Assignment: In the records below, find the line that contains "[Previous announcement] (37, 145)" and repeat it, along with each line after it, exactly as written.

==== Recorded information ====

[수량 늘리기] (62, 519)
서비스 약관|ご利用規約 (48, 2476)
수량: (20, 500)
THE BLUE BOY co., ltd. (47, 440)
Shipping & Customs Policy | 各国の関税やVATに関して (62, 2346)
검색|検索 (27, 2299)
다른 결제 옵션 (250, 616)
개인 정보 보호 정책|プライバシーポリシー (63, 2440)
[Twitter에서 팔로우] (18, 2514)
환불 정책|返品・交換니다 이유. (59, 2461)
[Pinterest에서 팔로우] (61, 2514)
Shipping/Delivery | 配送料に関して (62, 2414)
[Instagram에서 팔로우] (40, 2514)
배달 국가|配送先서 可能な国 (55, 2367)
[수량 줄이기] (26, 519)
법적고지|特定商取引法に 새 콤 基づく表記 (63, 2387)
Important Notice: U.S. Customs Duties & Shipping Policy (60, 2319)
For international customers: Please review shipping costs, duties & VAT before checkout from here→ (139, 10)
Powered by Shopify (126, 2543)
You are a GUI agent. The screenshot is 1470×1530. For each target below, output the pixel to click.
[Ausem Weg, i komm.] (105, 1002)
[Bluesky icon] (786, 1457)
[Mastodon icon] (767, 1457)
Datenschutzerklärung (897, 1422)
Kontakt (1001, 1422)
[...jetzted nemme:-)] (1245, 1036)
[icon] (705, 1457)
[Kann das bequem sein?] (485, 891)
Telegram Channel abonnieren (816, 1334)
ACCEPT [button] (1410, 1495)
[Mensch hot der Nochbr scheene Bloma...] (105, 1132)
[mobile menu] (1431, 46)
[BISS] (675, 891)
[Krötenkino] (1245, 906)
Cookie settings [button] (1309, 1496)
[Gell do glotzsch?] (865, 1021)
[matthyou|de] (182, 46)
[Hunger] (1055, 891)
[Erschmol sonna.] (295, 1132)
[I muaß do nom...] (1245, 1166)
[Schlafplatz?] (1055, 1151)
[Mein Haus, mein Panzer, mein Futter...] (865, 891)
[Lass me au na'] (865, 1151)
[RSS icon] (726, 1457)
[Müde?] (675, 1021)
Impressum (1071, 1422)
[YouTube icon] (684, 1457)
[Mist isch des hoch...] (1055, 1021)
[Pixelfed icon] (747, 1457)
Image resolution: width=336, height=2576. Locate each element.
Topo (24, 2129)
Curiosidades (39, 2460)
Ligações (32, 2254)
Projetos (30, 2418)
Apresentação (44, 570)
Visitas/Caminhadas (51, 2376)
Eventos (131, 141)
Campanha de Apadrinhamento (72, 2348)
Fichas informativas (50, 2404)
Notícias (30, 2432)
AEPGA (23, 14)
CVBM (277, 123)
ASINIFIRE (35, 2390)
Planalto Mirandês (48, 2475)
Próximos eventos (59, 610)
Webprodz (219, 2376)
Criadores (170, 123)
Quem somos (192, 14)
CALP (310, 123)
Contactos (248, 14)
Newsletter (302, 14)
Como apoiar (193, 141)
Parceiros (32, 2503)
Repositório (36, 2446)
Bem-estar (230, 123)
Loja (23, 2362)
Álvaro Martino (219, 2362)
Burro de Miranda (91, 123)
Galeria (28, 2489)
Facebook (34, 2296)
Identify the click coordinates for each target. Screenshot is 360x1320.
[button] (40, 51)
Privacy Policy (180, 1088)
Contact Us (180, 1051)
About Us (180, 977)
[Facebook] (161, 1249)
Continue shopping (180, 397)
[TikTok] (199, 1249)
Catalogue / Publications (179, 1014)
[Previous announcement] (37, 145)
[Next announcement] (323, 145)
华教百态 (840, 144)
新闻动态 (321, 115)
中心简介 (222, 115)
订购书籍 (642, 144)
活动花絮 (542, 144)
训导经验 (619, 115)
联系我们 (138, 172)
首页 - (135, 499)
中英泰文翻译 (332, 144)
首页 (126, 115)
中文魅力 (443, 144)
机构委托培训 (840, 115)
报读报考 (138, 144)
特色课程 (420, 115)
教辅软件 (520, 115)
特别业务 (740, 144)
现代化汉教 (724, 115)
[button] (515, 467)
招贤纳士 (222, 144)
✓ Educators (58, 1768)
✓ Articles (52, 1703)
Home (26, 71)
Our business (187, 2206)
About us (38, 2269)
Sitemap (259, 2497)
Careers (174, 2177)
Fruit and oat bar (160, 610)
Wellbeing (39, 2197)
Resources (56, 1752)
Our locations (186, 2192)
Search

====

Result below:
[Previous announcement] (37, 145)
[Next announcement] (323, 145)
华教百态 (840, 144)
新闻动态 (321, 115)
中心简介 (222, 115)
订购书籍 (642, 144)
活动花絮 (542, 144)
训导经验 (619, 115)
联系我们 (138, 172)
首页 - (135, 499)
中英泰文翻译 (332, 144)
首页 (126, 115)
中文魅力 (443, 144)
机构委托培训 (840, 115)
报读报考 (138, 144)
特色课程 (420, 115)
教辅软件 (520, 115)
特别业务 (740, 144)
现代化汉教 (724, 115)
[button] (515, 467)
招贤纳士 (222, 144)
✓ Educators (58, 1768)
✓ Articles (52, 1703)
Home (26, 71)
Our business (187, 2206)
About us (38, 2269)
Sitemap (259, 2497)
Careers (174, 2177)
Fruit and oat bar (160, 610)
Wellbeing (39, 2197)
Resources (56, 1752)
Our locations (186, 2192)
Search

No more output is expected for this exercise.